It sounded like an express train howling through a tunnel. There was a yell of shock from the policeman out on the landing, and then he came bursting through the door, leaving it wide open and the landing beyond clear.
With Binny’s screams still ringing in our ears, Daisy and I ran for it.
We scurried along the corridor towards Music Wing, but just as we were coming to the end of Library corridor I looked behind us and saw the one sight I was hoping like anything that we would avoid.
Miss Griffin was following us.
Daisy clutched my arm in panic, and I clutched at Daisy – and at that moment Miss Griffin realized that she had been seen. The most awful expression came over her face, a pounce like a cat on two mice, and she began to stride purposefully towards us.
‘Quick!’ hissed Daisy. ‘RUN!’
And, ignoring all the rules of Deepdean, we ran like hares down New Wing corridor.
I have never been so terrified in my life. I remember galloping along in a sweating awful panic, hearing our feet on the marble tiles – and behind them, the click, click, click of Miss Griffin’s shoes as she came after us. My heart was burning and hammering in my chest and my ankle throbbed along with it.

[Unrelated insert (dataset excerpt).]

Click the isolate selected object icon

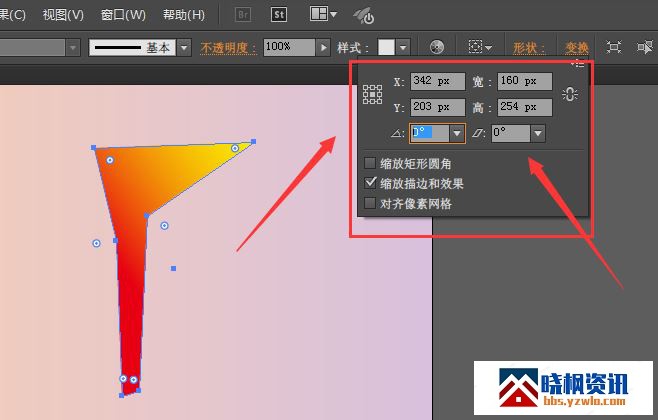point(614,47)
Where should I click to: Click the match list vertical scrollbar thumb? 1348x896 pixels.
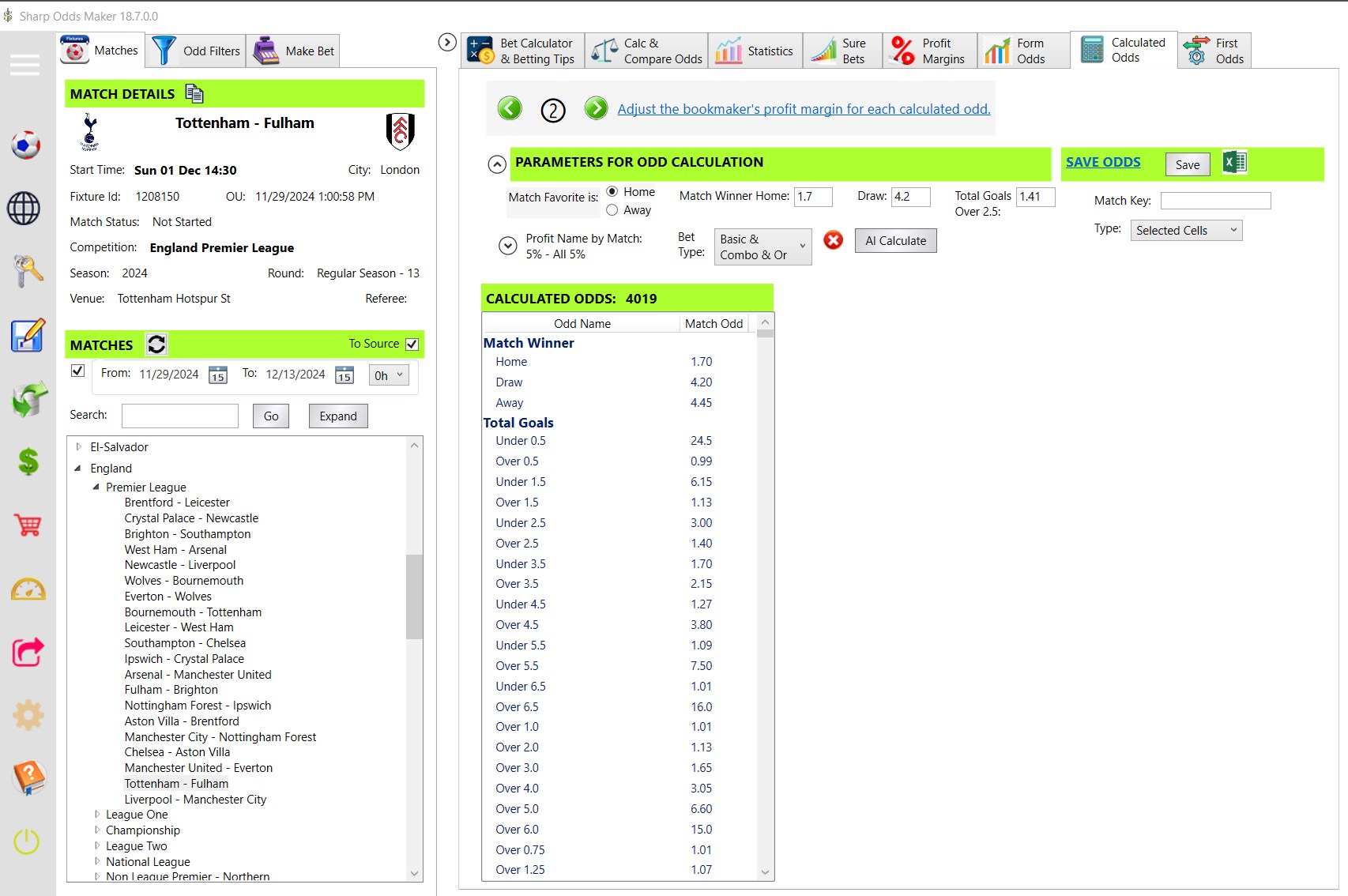click(414, 597)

‘Girls!’ called Miss Griffin after us. ‘Come here at once! I want to talk to you! You are missing lessons without permission!’
‘Ignore her!’ panted Daisy.
I did not need to be told twice.
But then we turned the corner into Music Wing and almost crashed into Inspector Priestley.
He was standing in the hallway, a sheaf of papers in his large hands, and at that moment he seemed like the Angel Gabriel or one of the godlike Inspectors from Daisy’s novels, descended to earth to save our souls.
‘Help!’ gasped Daisy, gesturing behind us. ‘Miss Griffin!’
The Inspector acted at once.
‘Quick!’ he said. ‘In there!’ And he ushered us – or rather, almost shoved us – through the open door of the small music room, before slamming it shut.
He was only just in time. As we leaned against each other, panting as quietly as we could, I heard the clicking of Miss Griffin’s shoes once again. They hurried closer and closer – and then stopped. She must have seen the Inspector, I thought.
‘Ah, Miss Griffin,’ Inspector Priestley said, as though it was the most natural thing in the world that they should meet there. ‘You’re just in time for our meeting.’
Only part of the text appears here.